3.经酸处理的产物再分散于300ml1mol/l氢氧化钠溶液中,同样水浴(90°)加热搅拌2h,过滤并用水洗涤至中性,并在真空下脱水,得到蓝紫色产物。
4.将上述获得的产物(1mol)和九水合硫化钠(12mol)与二甲基甲酰胺(15ml)混合,并在剧烈搅拌下在三颈烧瓶中加热至60℃。1小时后,混合物用水洗涤至中性,真空干燥,得到深绿色固体物质(ZnPc,有4个残留胺基)。其核磁图谱见附图1。
实施例2:基于酞菁锌纳米材料的制备1
1.肝素前体多糖肝素前体多糖羧基的活化:称取40mg的肝素前体多糖,溶于甲酰胺(FA)10ml中,继而加入5倍羧基摩尔量的酰化试剂1-乙基-(3-二甲基氨基丙基)碳酰二亚胺(96mg)及N-羟基琥珀酰亚胺(58mg),室温下(20-30℃)避光搅拌2h,得到肝素前体多糖肝素前体多糖活化液。
2.肝素前体多糖接枝氨基酞菁锌:称取6mg的氨基酞菁锌溶于5ml DMSO,继而向瓶中加入上述所制备的肝素前体多糖活化液,继续反应24h。反应结束后,将反应液转移至3500Da透析袋中,先DMSO透析2天后,更换至蒸馏水中透析3天,冻干。
3.取适量上述所制样品,复水溶,超声,即可得基于酞菁锌的纳米微球混悬液。其粒径为136nm,粒径分布图及TEM图见附图2、3。
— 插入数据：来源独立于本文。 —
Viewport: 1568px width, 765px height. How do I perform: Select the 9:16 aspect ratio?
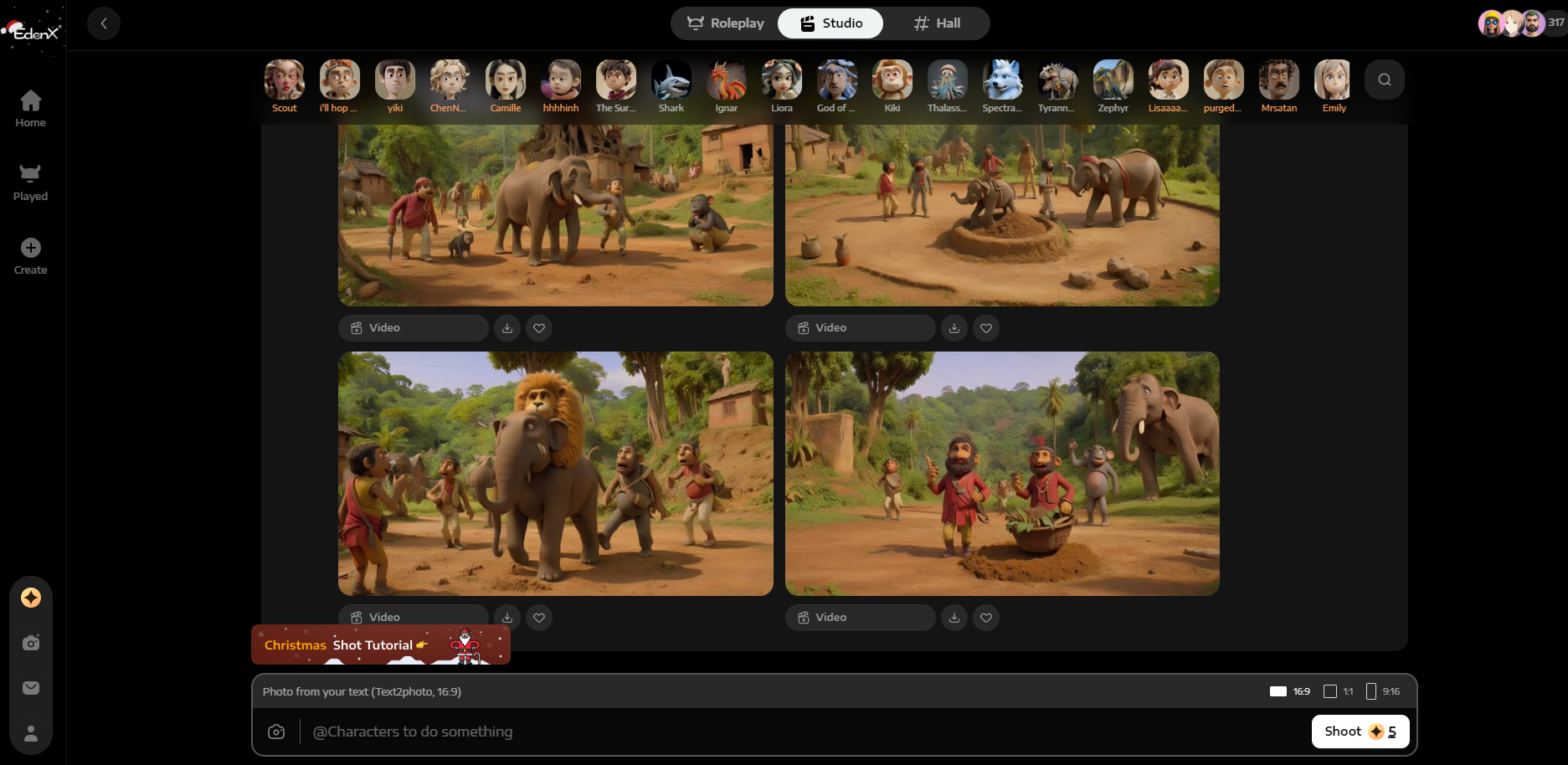coord(1382,691)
4.将B16细胞以5000细胞/孔接种于96孔板中,保持12小时,将细胞与200μL纳米材料(1mg/ml)一起温育。孵育12小时后,使用730nm激光照射20分钟。孵育12小时后,向所有细胞添加50μL MTT(2mg/mL)并放置4小时。然后用150μL DMSO置换培养基溶解甲臜结晶。使用酶标仪在570nm处检测吸光度。见附图4。
实施例3:基于酞菁锌纳米材料的制备2
1.前体多糖肝素前体多糖羧基的活化:称取40mg的肝素前体多糖,溶于甲酰胺(FA)10ml中,继而加入5倍羧基摩尔量的酰化试剂,1-乙基-(3-二甲基氨基丙基)碳酰二亚胺(96mg)及N-羟基琥珀酰亚胺(58mg),室温下(20-30℃)避光搅拌2h,得到肝素前体多糖肝素前体多糖活化液。
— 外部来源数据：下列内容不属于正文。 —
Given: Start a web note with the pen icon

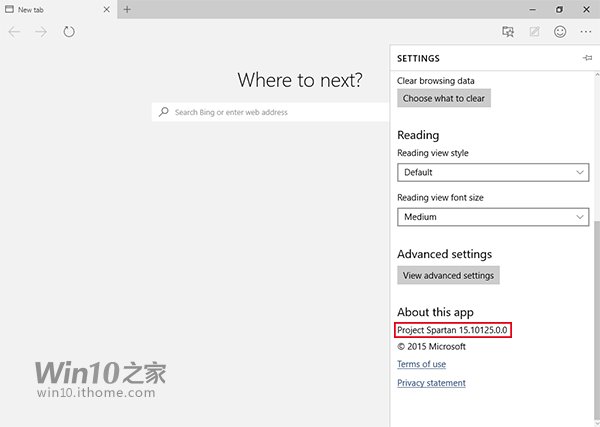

2.肝素前体多糖接枝氨基酞菁锌:称取6mg的氨基酞菁锌溶于5ml DMSO,继而向瓶中加入上述所制备的肝素前体多糖活化液,继续反应24h。反应结束后,将反应液转移至3500Da透析袋中,先DMSO透析2天后,更换至蒸馏水中透析3天,冻干。
3.酞菁锌纳米材料接枝二苄基环辛炔(DBCO-NH2):称取40mg酞菁锌纳米材料,溶于甲酰胺(FA)10ml中,继而加入5倍羧基摩尔量的酰化试剂,1-乙基-(3-二甲基氨基丙基)碳酰二亚胺(96mg)及N-羟基琥珀酰亚胺(58mg),室温下(20-30℃)避光搅拌2h,得到酞菁锌纳米材料活化液。称取DBCO-NH250mg溶于5ml的DMSO中,继而向瓶中加入酞菁锌纳米材料活化液,继续反应24h。反应结束后,将反应液转移至3500Da透析袋中,先用DMSO透析2天后,更换至蒸馏水中透析3天,冻干。
4.取适量上述所制样品,复水溶,超声,即可得基于酞菁锌的纳米微球混悬液。其粒径为178nm,粒径分布图及TEM图见附图5、6。
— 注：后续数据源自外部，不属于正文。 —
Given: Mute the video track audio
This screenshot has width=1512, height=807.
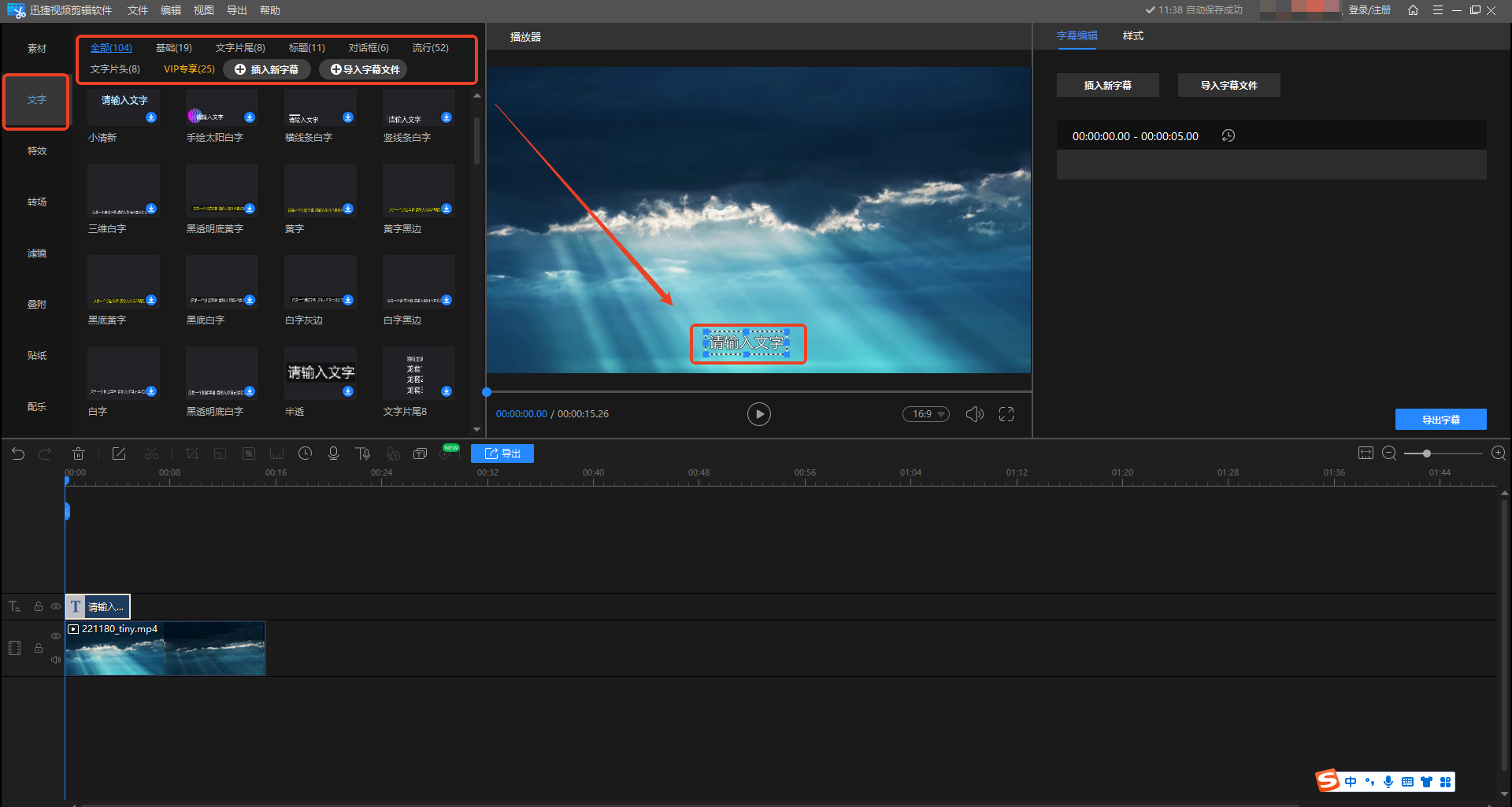Looking at the screenshot, I should (56, 660).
5.将B16细胞以5000细胞/孔接种于96孔板中,保持12小时,将细胞与200μL 1mg/ml为终浓度的纳米材料一起温育。孵育12小时后,使用730nm激光照射20分钟。孵育12小时后,向所有细胞添加50μL MTT(2mg/mL)并放置4小时。然后用150μL DMSO置换培养基溶解甲臜结晶。使用酶标仪在490nm处检测吸光度。见附图7。
Claims (6)
1.一种基于酞菁锌纳米微球制备方法,其特征在于,包括以下步骤:
步骤S100,将4-硝基邻苯二甲酰亚胺、氯化锌六水合物,尿素和钼酸铵化合物混合,于高温下反应获得四氨基酞菁锌。
步骤S200,将四氨基酞菁锌二甲基亚砜溶液、肝素前体多糖甲酰胺溶液以及1-乙基-(3-二甲基氨基丙基)碳酰二亚胺(EDC)/N-羟基琥珀酰亚胺(NHS)溶液混合,通过酰化反应获得两性胶束,两性胶束自组装形成纳米材料。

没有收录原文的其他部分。